If drained, this carbon is released back into the atmosphere as the peat comes into contact with air. And so, we have been actively blocking up the old drains with small dams. This raises the water levels, gets the sphagnum growing once more – and kick-starts this natural carbon cycle again.

Much of the wildlife that is dependant on a high water table and bog pools can benefit too. With a higher water table, research has shown how the larvae of various craneflies – aka daddy longlegs – increases as well. And this provides a key food source for moorland birds like curlew, golden plover and lapwing coming back from the Firth of Forth and elsewhere. This helps spring to return to these hills once more. And the bog pools that form behind the dams provide an array of new homes for aquatic life like frogs and dragonflies.

Dragonfly - Dan Brown

Curlews are usually one of the first arrivals back at Airds Moss each spring, and working with farmers and wider land management community to conserve them is the other big focus of our work here.

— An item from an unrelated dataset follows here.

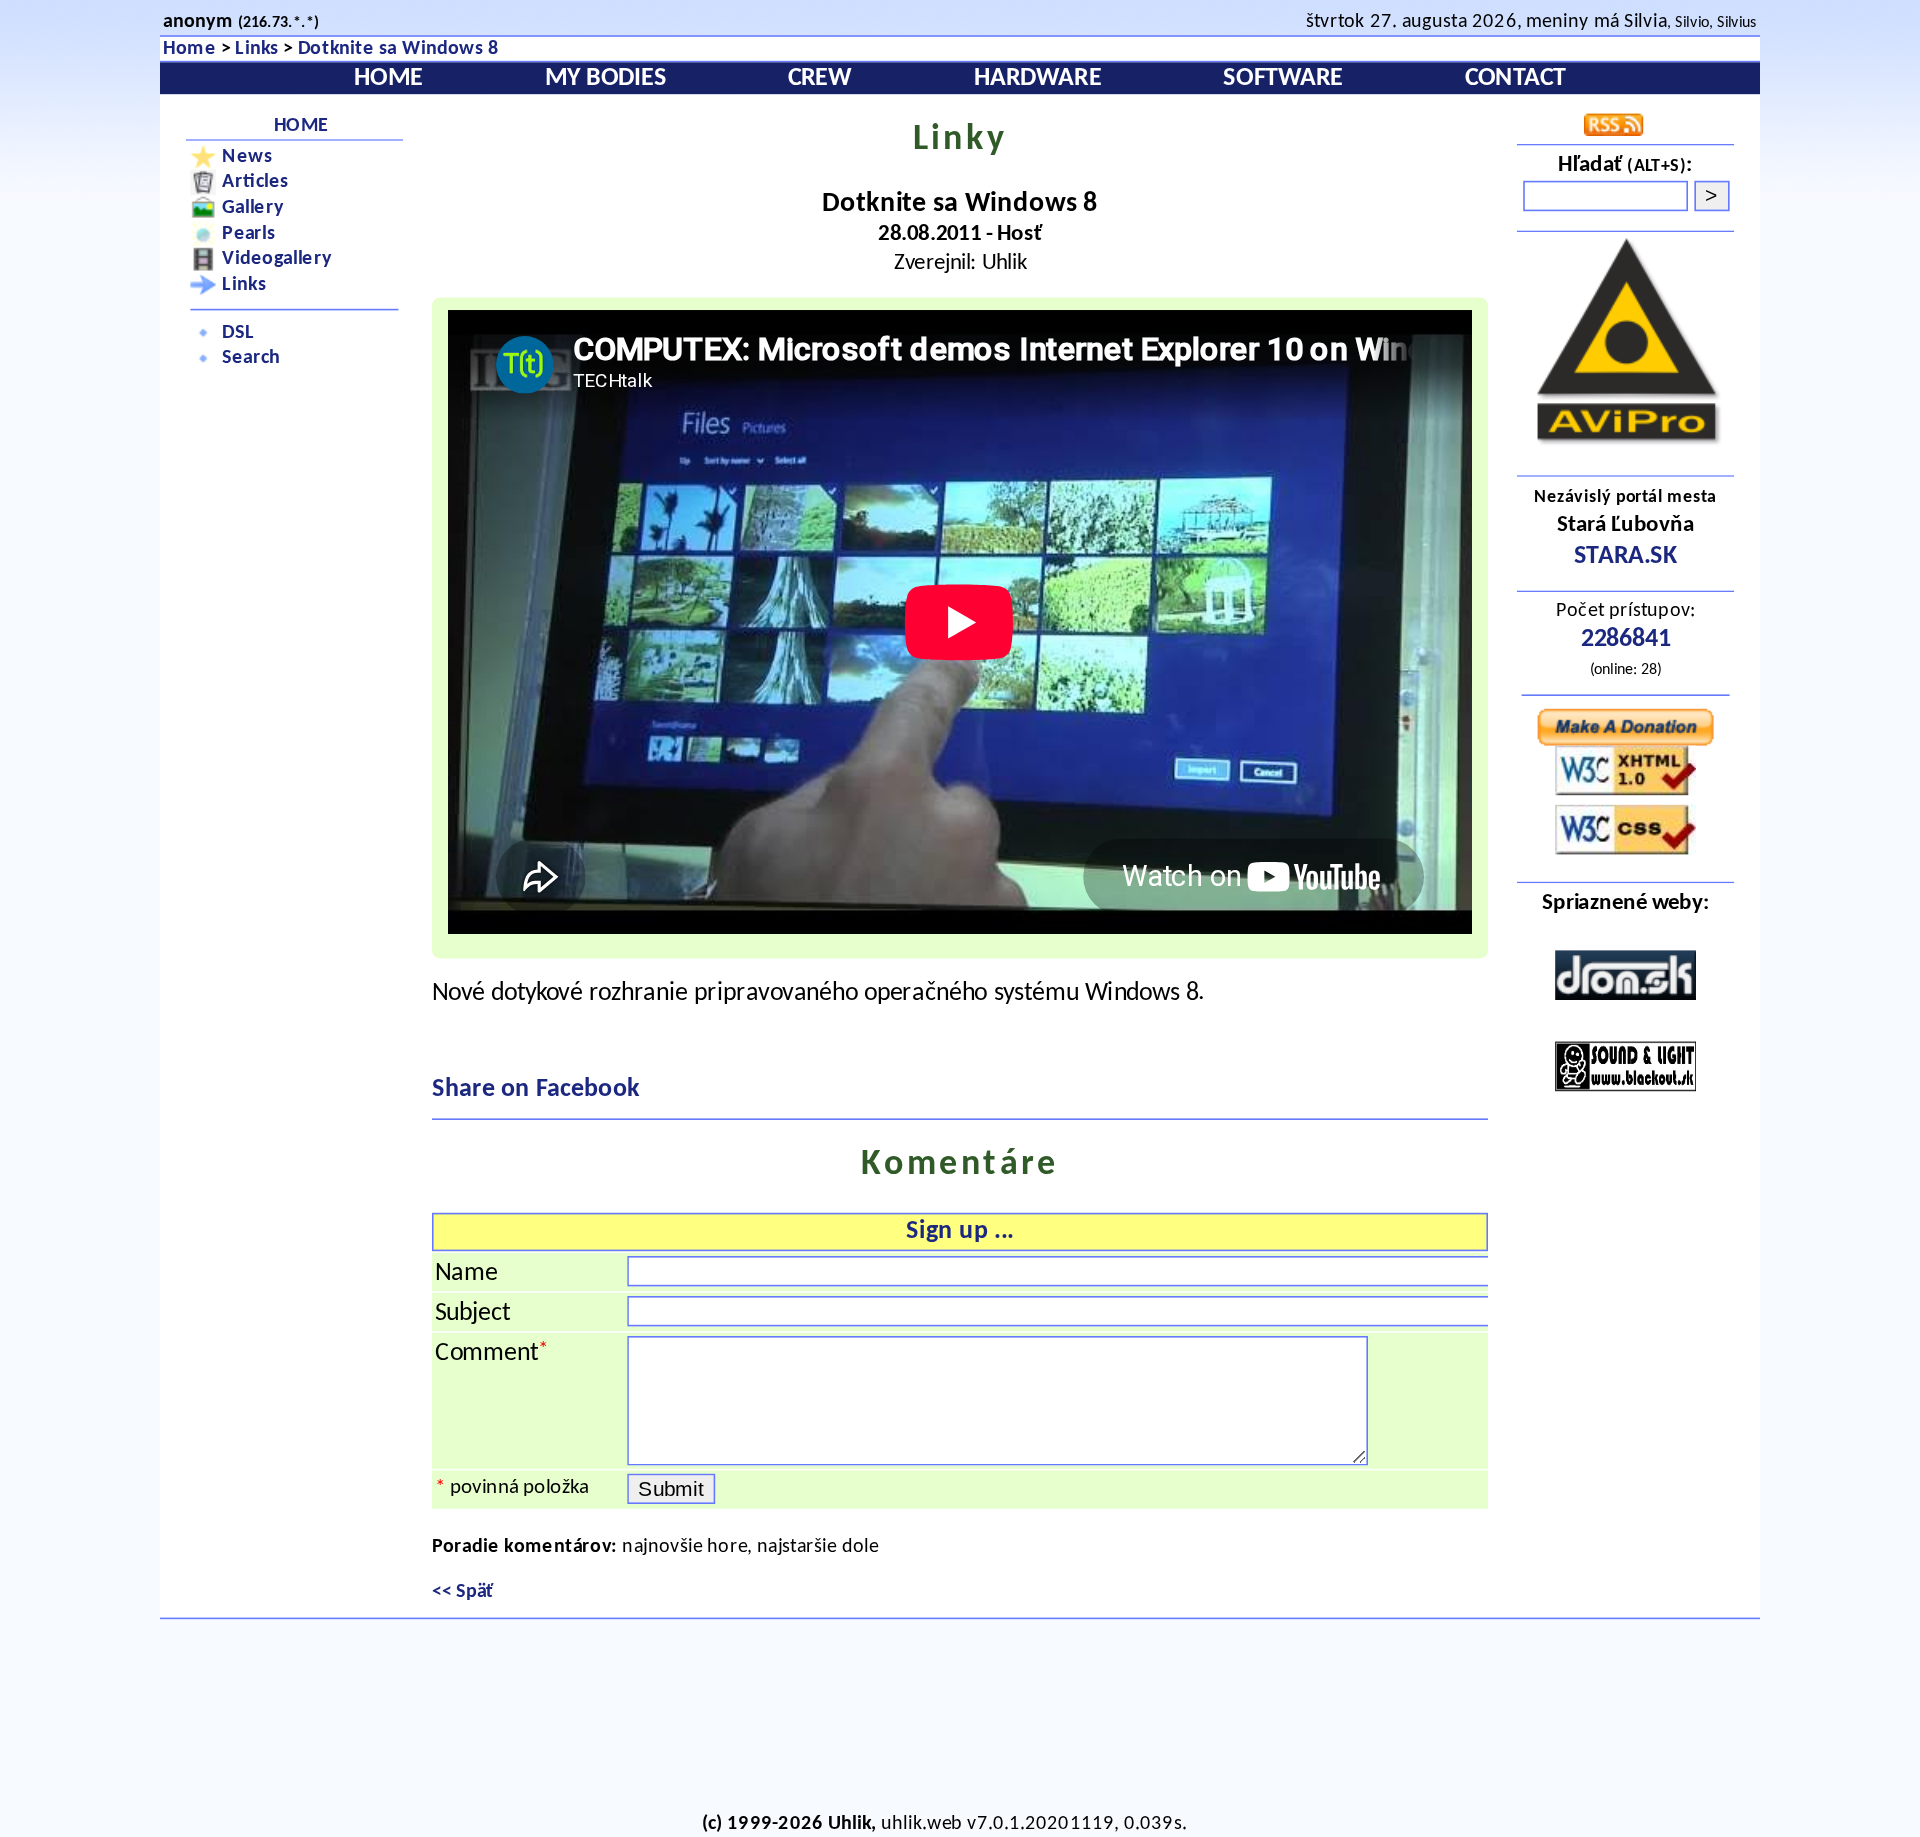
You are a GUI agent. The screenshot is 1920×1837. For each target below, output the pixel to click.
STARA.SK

Read more about the plight of the curlew in our blog from earlier this month and later this week we will talk about the need for more and better protected sites for breeding curlew across Scotland.

Protected sites like this one are an utterly essential part of the solution to tackling wildlife declines both here in Scotland and across the rest of the world. Identifying and protecting special places is just the first part – managing them on a long-term basis, monitoring the nature interests within them, learning more about them, and ensuring the protections continue to be strictly put into action - that is the harder part and a long-term commitment.

Following the behaviour of birds like curlew, redshank and golden plover at sites like Airds Moss and the Firth of Forth SPAs across the seasons shows us how species use different protected sites at different parts of the year, depending on what kind of habitat they need in wintering or breeding seasons. This shows the importance of the overall health of the protected area network and how it connects nature across Scotland and other parts of the world. These special places for nature must remain protected and well-managed for the species and habitats that make them so unique. This will ensure that each spring continues to bring the unbridled joy of being surrounded by nature in full flow.